The data:
· · · · · · ·

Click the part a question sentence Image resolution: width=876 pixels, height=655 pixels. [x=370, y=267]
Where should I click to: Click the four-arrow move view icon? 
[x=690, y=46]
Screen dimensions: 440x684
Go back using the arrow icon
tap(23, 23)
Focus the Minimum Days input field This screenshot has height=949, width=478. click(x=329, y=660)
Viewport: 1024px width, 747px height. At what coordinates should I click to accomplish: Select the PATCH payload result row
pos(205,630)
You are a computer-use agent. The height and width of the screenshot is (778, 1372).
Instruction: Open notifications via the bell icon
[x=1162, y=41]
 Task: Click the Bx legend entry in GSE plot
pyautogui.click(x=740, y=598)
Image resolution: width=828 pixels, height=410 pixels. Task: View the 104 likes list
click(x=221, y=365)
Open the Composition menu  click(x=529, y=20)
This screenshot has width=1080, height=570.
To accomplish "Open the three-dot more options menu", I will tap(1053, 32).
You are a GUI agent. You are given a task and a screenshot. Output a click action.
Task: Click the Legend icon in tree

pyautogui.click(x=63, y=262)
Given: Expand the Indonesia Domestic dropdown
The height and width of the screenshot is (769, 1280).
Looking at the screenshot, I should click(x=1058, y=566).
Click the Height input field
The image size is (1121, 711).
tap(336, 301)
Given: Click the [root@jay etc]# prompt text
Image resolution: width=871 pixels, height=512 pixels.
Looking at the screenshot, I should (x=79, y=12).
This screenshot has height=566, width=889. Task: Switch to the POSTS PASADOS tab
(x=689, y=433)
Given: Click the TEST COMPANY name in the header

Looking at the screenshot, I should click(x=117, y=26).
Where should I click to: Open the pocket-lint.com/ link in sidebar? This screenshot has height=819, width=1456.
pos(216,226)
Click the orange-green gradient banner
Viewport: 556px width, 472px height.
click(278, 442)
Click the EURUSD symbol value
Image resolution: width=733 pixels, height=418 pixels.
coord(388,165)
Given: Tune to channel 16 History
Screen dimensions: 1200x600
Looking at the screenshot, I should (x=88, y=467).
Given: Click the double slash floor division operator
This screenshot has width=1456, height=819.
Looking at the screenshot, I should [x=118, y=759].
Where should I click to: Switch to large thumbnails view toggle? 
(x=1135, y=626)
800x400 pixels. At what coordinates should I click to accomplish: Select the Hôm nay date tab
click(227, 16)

· · · · · · ·

Brief: Only the lines from the start of the material through the line containing "Open the Composition" belong in the answer, each copied exactly.

Result:
Click the part a question sentence Image resolution: width=876 pixels, height=655 pixels. [x=370, y=267]
Where should I click to: Click the four-arrow move view icon? 
[x=690, y=46]
Screen dimensions: 440x684
Go back using the arrow icon
tap(23, 23)
Focus the Minimum Days input field This screenshot has height=949, width=478. click(x=329, y=660)
Viewport: 1024px width, 747px height. At what coordinates should I click to accomplish: Select the PATCH payload result row
pos(205,630)
You are a computer-use agent. The height and width of the screenshot is (778, 1372).
Instruction: Open notifications via the bell icon
[x=1162, y=41]
 Task: Click the Bx legend entry in GSE plot
pyautogui.click(x=740, y=598)
Image resolution: width=828 pixels, height=410 pixels. Task: View the 104 likes list
click(x=221, y=365)
Open the Composition menu  click(x=529, y=20)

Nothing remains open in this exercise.